Khosla was expected to lead LIV – which features 12 four-man teams and shotgun starts – into the future, but players and agents were told earlier this week Khosla intended to step down.

LIV commissioner Greg Norman confirmed the news Friday in a statement to the New York Times.

LIV Golf hit by the resignation of chief operating officer Atul Khosla after just a year in the role

Atul Khosla has resigned from his role as LIV CEO after just a year on the job

‘At the conclusion of LIV´s successful inaugural season, Atul Khosla decided to move on,’ Norman said. 

‘We respect A.K. and his personal decision.’ 

Funded by the Saudi Arabia sovereign wealth fund, LIV launched last year as a higher-paying PGA Tour alternative.

Top names like Phil Mickelson, Dustin Johnson, Brooks Koepka and British Open champion Cameron Smith all signed on for more than $100 million.

The league also features rule changes, notably the shotgun start, which sees golfers start at the same time on different tees and is meant to create a more exciting atmosphere.

Phil Mickelson received an eye-watering signing fee to join breakaway league LIV

Phil Mickelson received an eye-watering signing fee to join breakaway league LIV

However, recent reporting suggests LIV is falling short of the lofty goals it’s set for itself.

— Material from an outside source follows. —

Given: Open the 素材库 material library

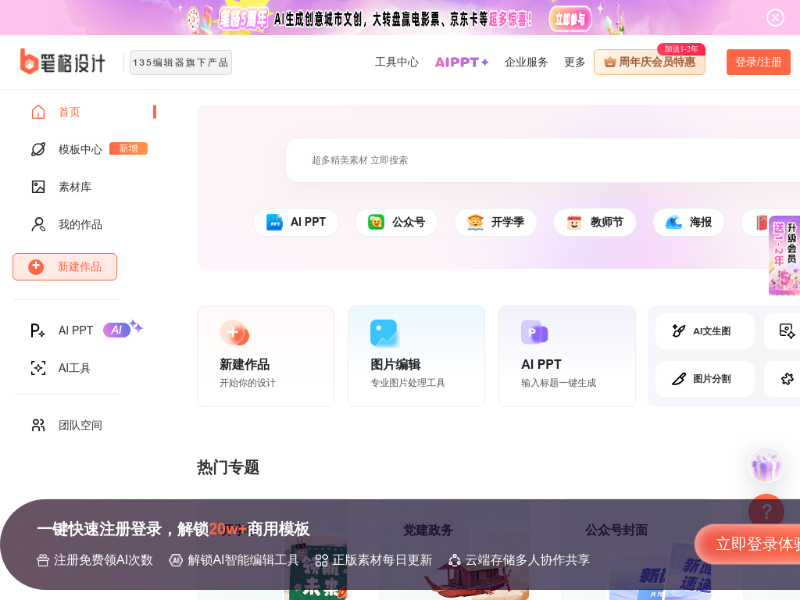Looking at the screenshot, I should 74,187.
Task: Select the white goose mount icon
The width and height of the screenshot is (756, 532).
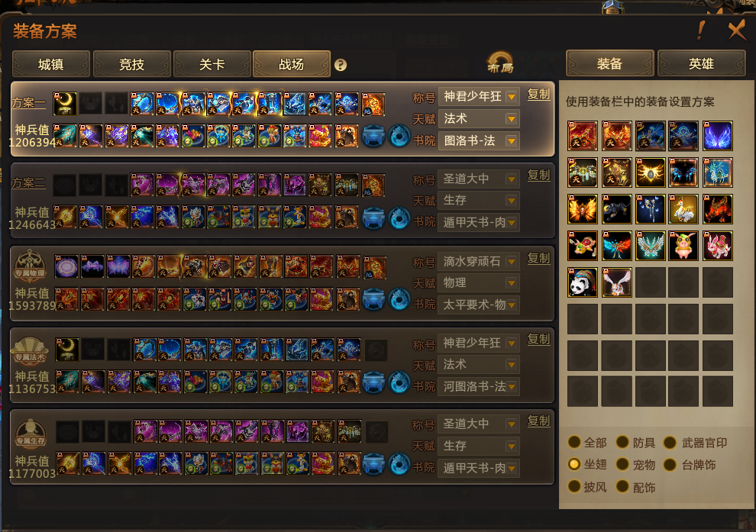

A New York Times report last week, involving the review of hundreds of pages of confidential documents, included an outside consulting firm’s outlook on the path to financial success for a rival league.

The benchmark for success was to sign each of the world´s top 12 players, get sponsors and a television deal, all while not facing retaliation from the PGA Tour. 

The documents, prepared by McKinsey & Company, laid out a scenario where the league would lose $355 million if top players, especially the likes of Mickelson, Rory McIlroy and Tiger Woods did not sign on.

While Mickelson has joined the league, McIlroy and Woods have stood in staunch opposition to the league, and Smith is currently LIV’s only top 10 player.

LIV Golf CEO and commissioner Greg Norman confirmed Khosla's resignation on Friday

LIV Golf CEO and commissioner Greg Norman confirmed Khosla’s resignation on Friday

The documents also noted that a ‘lack of excitement from fans’ regarding the league – which is currently without a TV contract – would contribute to its demise.

LIV is the lead plaintiff in an antitrust lawsuit with the PGA Tour, which has suspended all players who signed with the Saudi-funded league.

The league plans a 14-event schedule for 2023 and already has announced seven sites, three of them previous PGA Tour venues .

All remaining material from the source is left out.